** What this task involves **
Set down, word for word, the line with "You are a GUI" and the lines after it through the final line of the data below, without pictures.

** Screenshot grounding data **
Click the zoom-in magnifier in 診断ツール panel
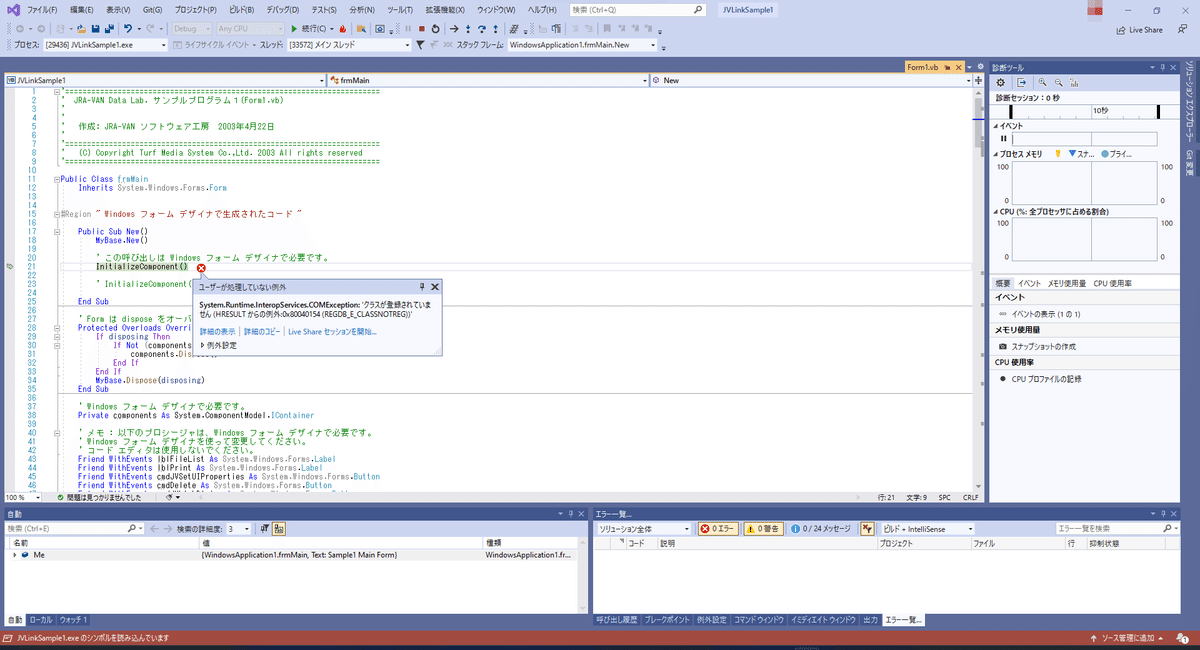Image resolution: width=1200 pixels, height=650 pixels. [1042, 82]

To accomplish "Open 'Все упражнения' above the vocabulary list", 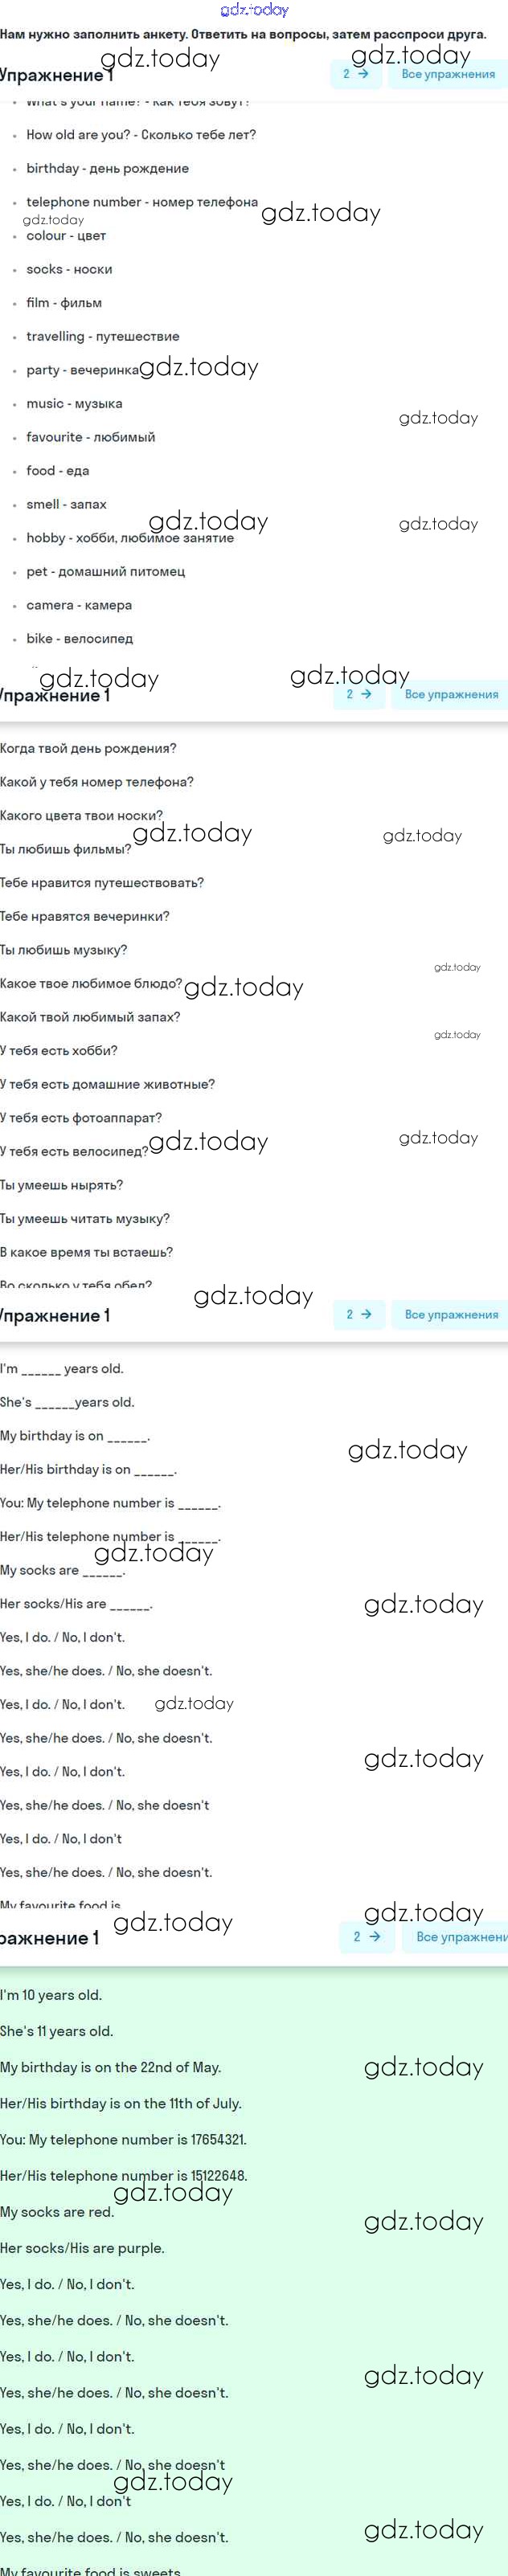I will point(448,74).
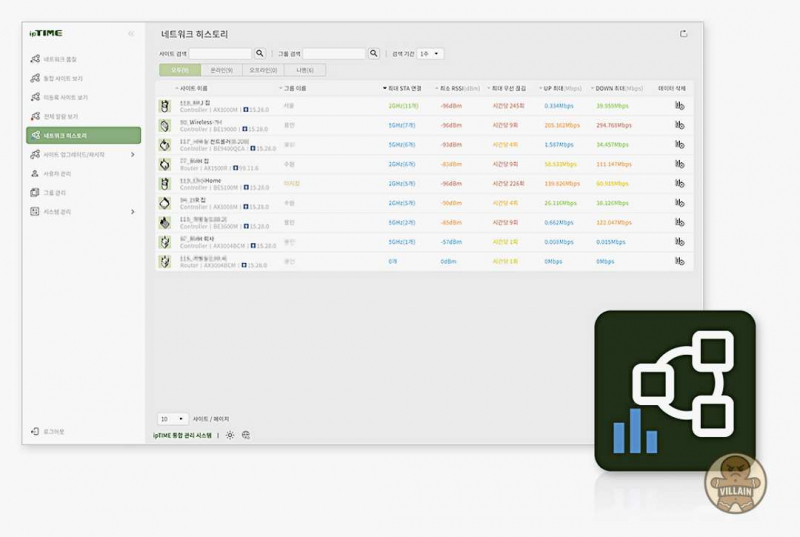Click the device icon in the Home row
800x537 pixels.
[165, 184]
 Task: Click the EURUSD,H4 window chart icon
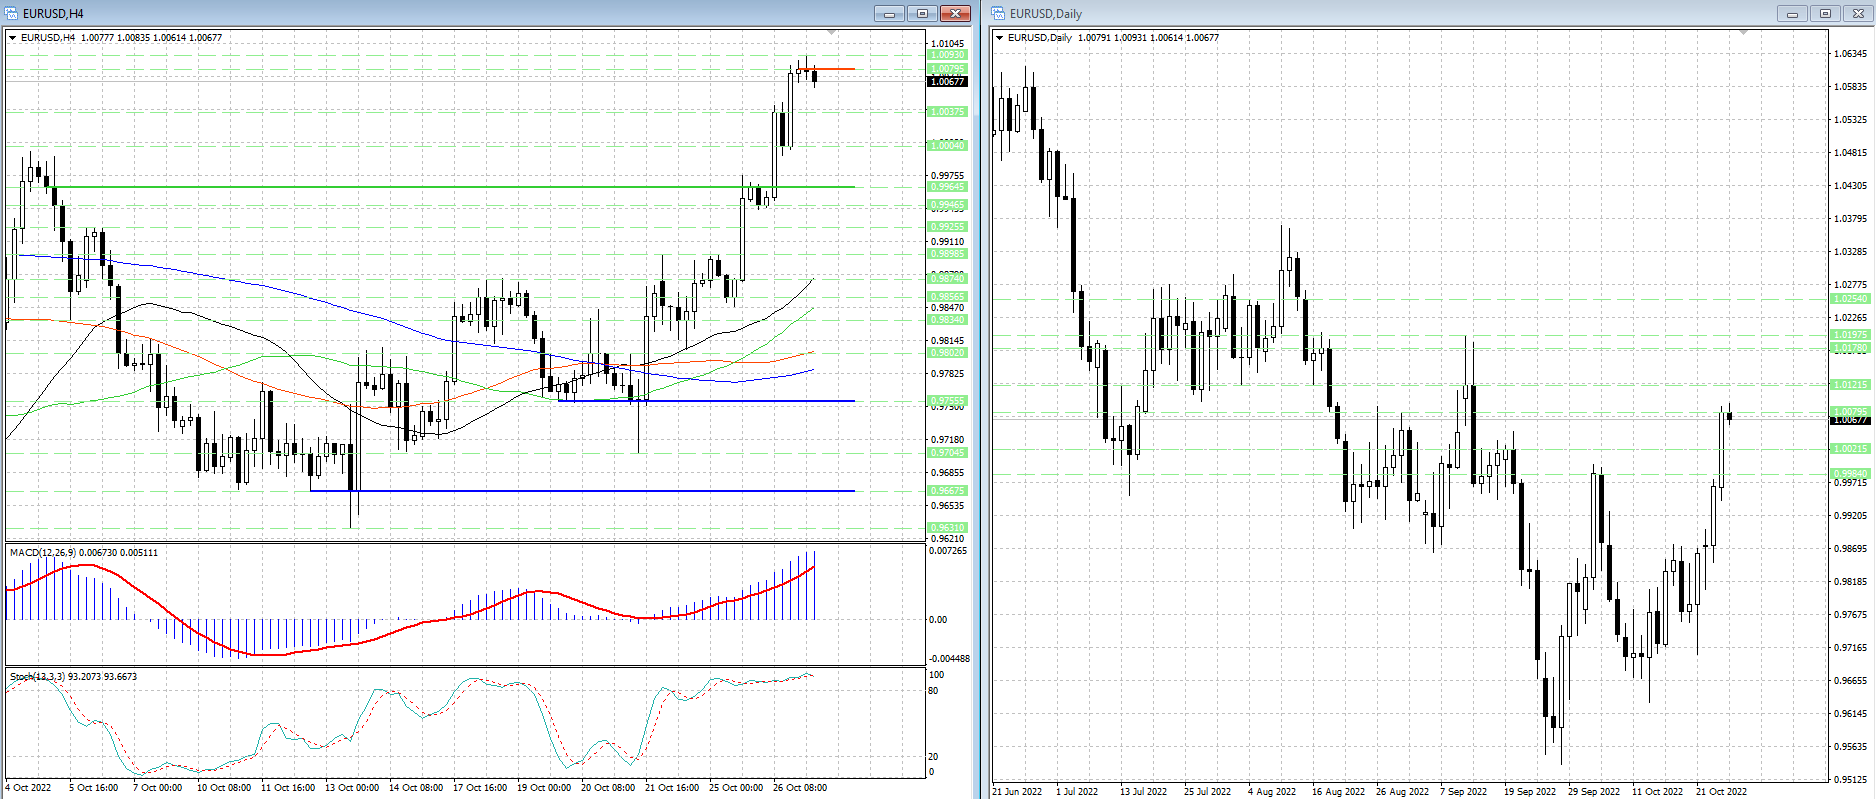12,13
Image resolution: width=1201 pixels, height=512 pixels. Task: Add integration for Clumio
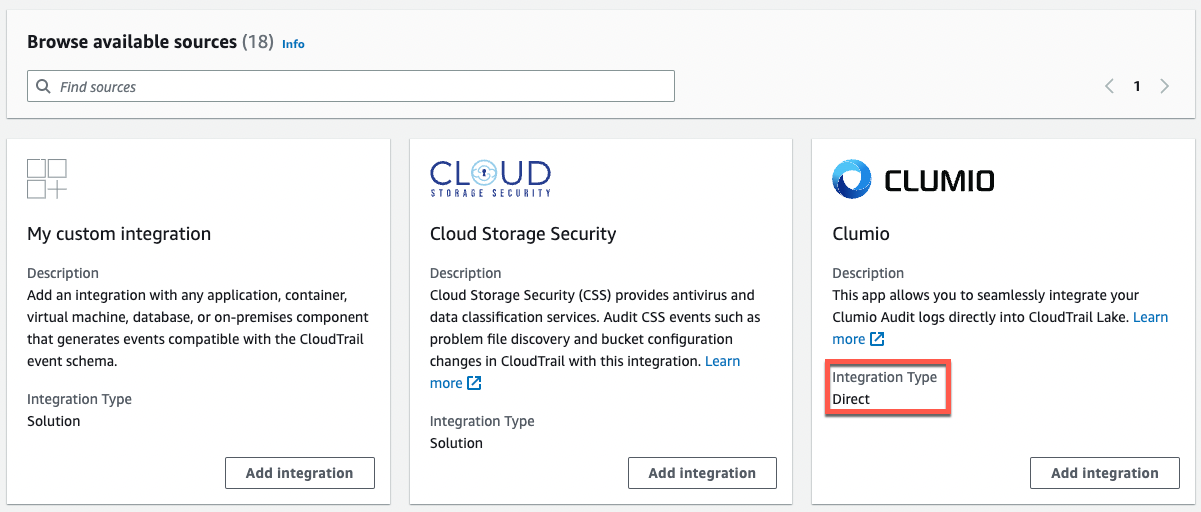[1104, 473]
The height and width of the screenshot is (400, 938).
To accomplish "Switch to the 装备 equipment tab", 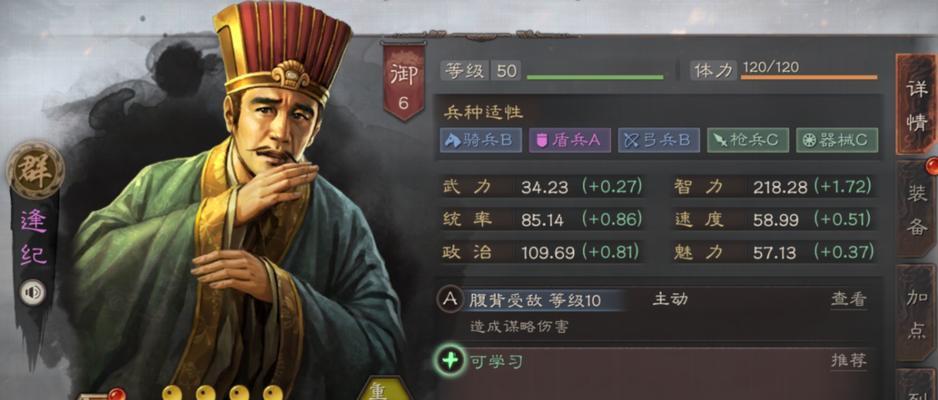I will (x=916, y=209).
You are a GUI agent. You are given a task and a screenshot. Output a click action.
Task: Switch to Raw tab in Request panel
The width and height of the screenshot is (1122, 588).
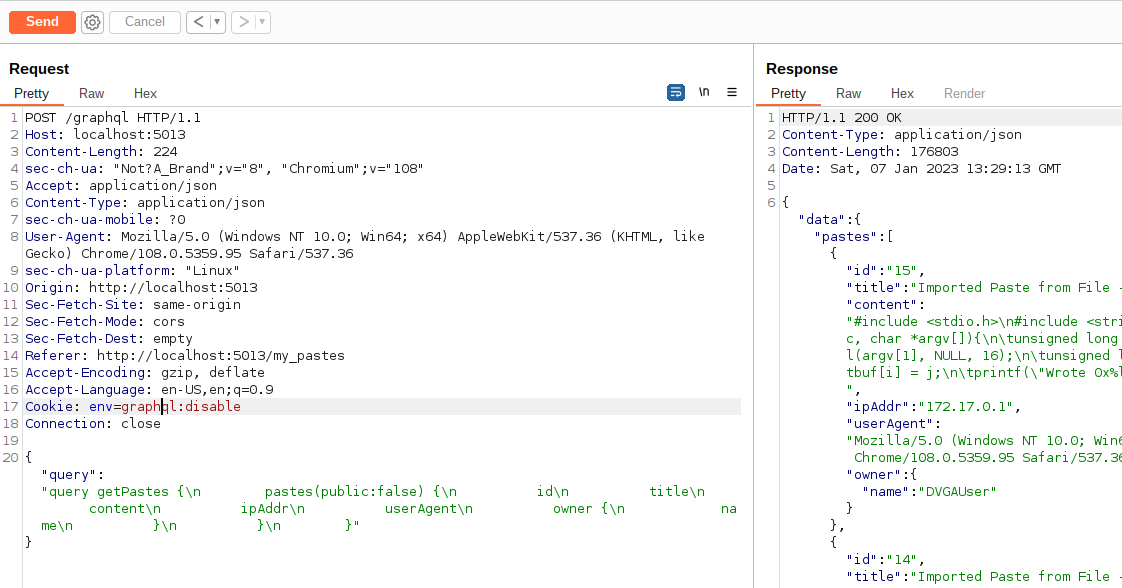(91, 93)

** Response box **
You are a GUI agent. You are given a task and a screenshot. Output a click action.
Task: Switch to Raw tab in Request panel
The width and height of the screenshot is (1122, 588).
(91, 93)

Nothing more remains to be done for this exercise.